Your instructions
Please output the line containing "Viewport: 1000px width, 591px height." and all lines that follow it in the data below, exactly, with no pictures.

Information shown section start

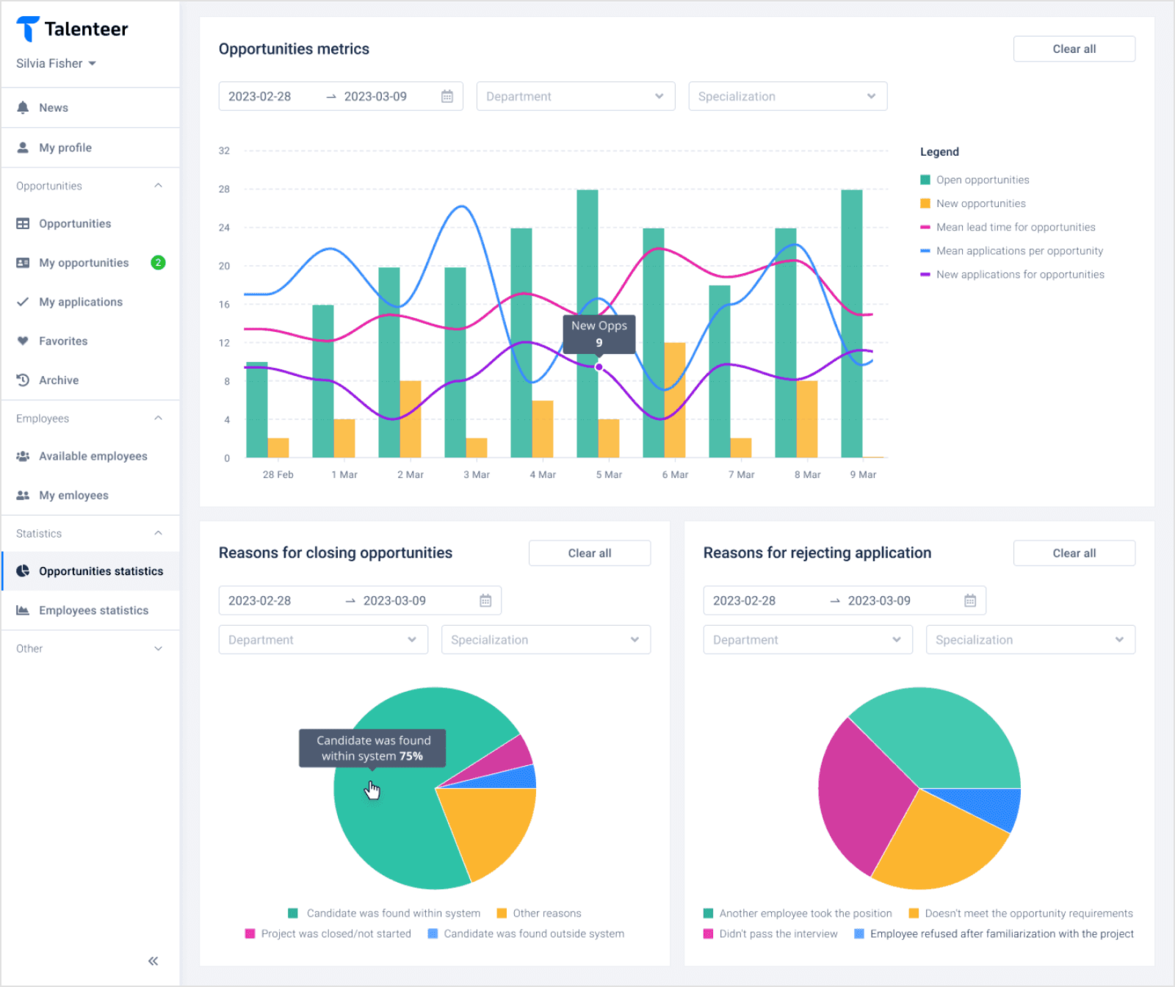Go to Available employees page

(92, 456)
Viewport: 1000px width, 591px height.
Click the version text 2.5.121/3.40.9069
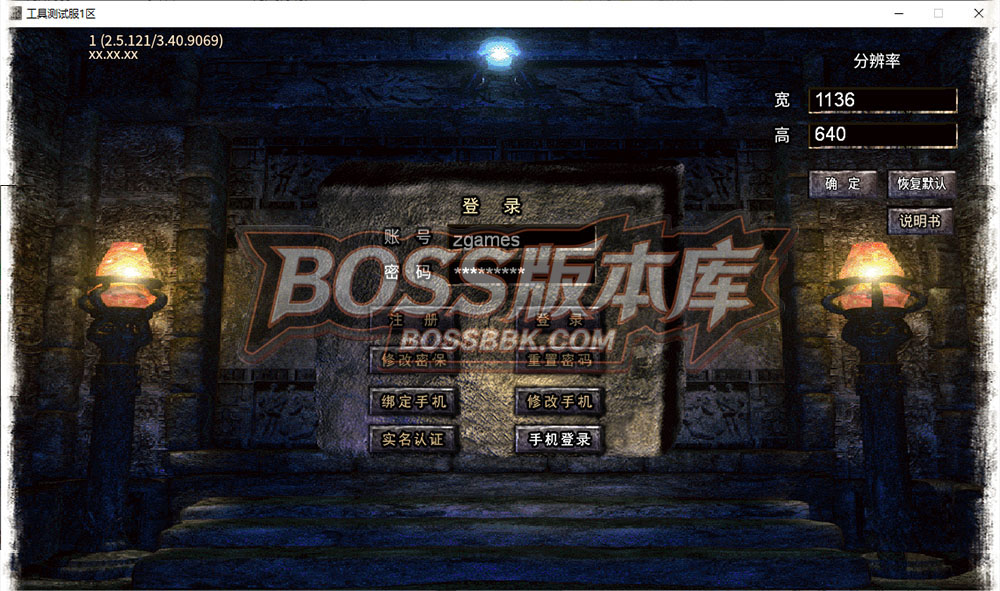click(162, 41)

Information shown section end

Task answer
Viewport: 1000px width, 591px height.
Click the version text 2.5.121/3.40.9069
click(162, 41)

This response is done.